FIG. 8 — Both the DBD and the 15 most C-terminal amino acids of COUP-TF are required for *NGFI-A* promoter activation. A reporter plasmid (250 ng) containing the sequence between positions −64 and +33 of the *NGFI-A* gene was transfected into HeLa cells along with a DBD deletion COUP-TFII mutant (COUP-TFIIΔDBD), COUP-TFI with a 15-amino-acid truncation of the C terminus (COUP-TFIΔ15), COUP-TFI with a 35-amino-acid or truncation of the C terminus (COUP-TFIΔ35) in the presence or absence of wild-type COUP-TFII. The experiment was performed in triplicate, and the graph shows the average luciferase activities and standard deviations.

The coactivators p300 and SRC-1 further increase the activation of the NGFI-A promoter by COUP-TFs.

Coactivators have been shown to be important proteins for the action of nuclear receptors (41, 59), serving as bridges between them and the basal transcriptional machinery and recruiting histone acetylase activity to the chromatin of the receptor target genes (22, 40, 52).
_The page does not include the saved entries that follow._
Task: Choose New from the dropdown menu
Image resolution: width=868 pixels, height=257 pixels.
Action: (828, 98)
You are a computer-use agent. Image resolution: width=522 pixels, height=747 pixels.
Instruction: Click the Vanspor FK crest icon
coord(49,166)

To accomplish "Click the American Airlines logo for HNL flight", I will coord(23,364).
In our system, COUP-TFs function as transcriptional activators, so we wanted to test if coactivators could further enhance COUP-TF upregulation of the NGFI-A promoter. To this end, we cotransfected increasing amounts of expression vectors for two known coactivators, p300 and SRC-1, with a COUP-TFI expression vector. Figure 9A shows that COUP-TFI can transactivate the region from positions +33 to −64 of the NGFI-A promoter in a dose-dependent manner. An increase in the concentration of p300 enhances this transactivation of the NGFI-A promoter by COUP-TFI in a dose-dependent manner. In addition, the coactivation effect of p300 is proportional to the concentration of COUP-TFI. A similar result was observed when SRC-1 was cotransfected with a COUP-TFI expression vector (Fig. 9B). SRC-1 enhanced COUP-TFI transactivation of the region from positions −64 and +33 of the NGFI-A promoter in a dose-dependent manner and in proportion to the amount of COUP-TFI. Taken together, these results suggest that coactivators, such as p300 and SRC-1, play an important role in the activation of the NGFI-A promoter by COUP-TFI.
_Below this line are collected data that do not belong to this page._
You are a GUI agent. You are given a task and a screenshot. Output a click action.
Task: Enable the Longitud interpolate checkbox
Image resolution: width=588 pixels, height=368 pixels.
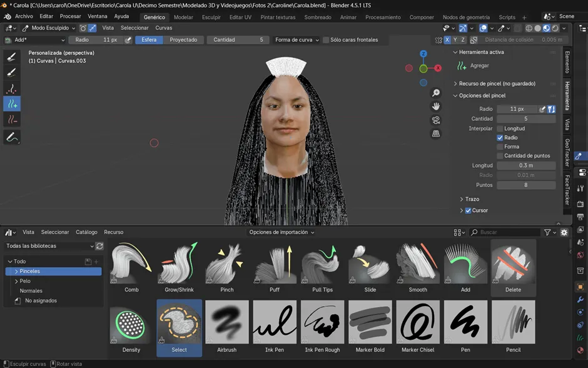(500, 128)
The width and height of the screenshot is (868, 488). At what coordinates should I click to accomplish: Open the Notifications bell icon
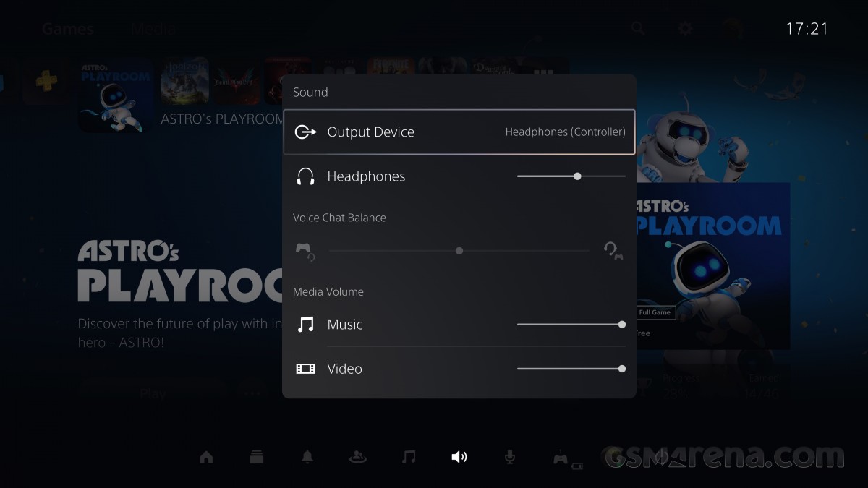[307, 457]
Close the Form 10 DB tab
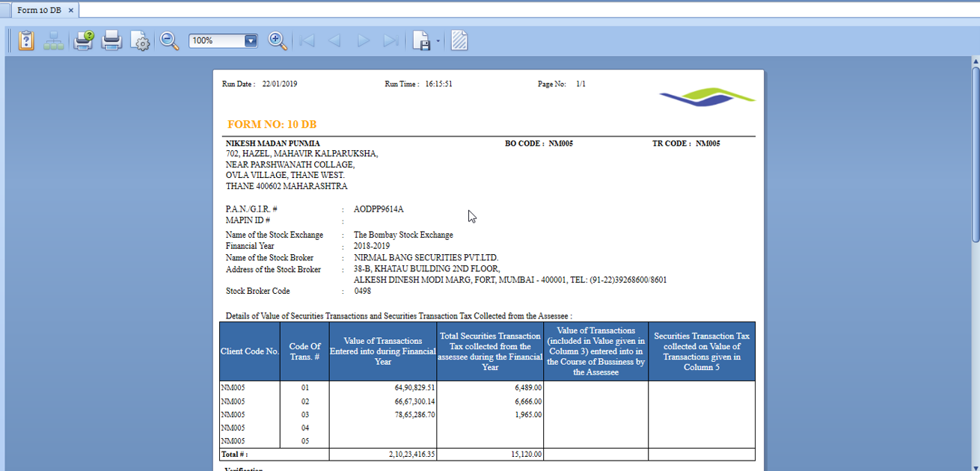980x471 pixels. [x=71, y=10]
FIG. 9 — Coactivators p300 and SRC-1 can enhance the transactivation of the *NGFI-A* promoter by COUP-TFI. A reporter luciferase construct (250 ng) containing the sequence between positions −64 and +33 of the *NGFI-A* promoter was cotransfected into HeLa cells with the indicated amounts of a COUP-TFI expression plasmid and increasing amounts of expression vectors (0.25, 0.5, 0.75, and 1 μg) for either p300 (A) or SRC-1 (B). The experiment was performed in triplicate, and the graph shows the average luciferase activities and standard deviations.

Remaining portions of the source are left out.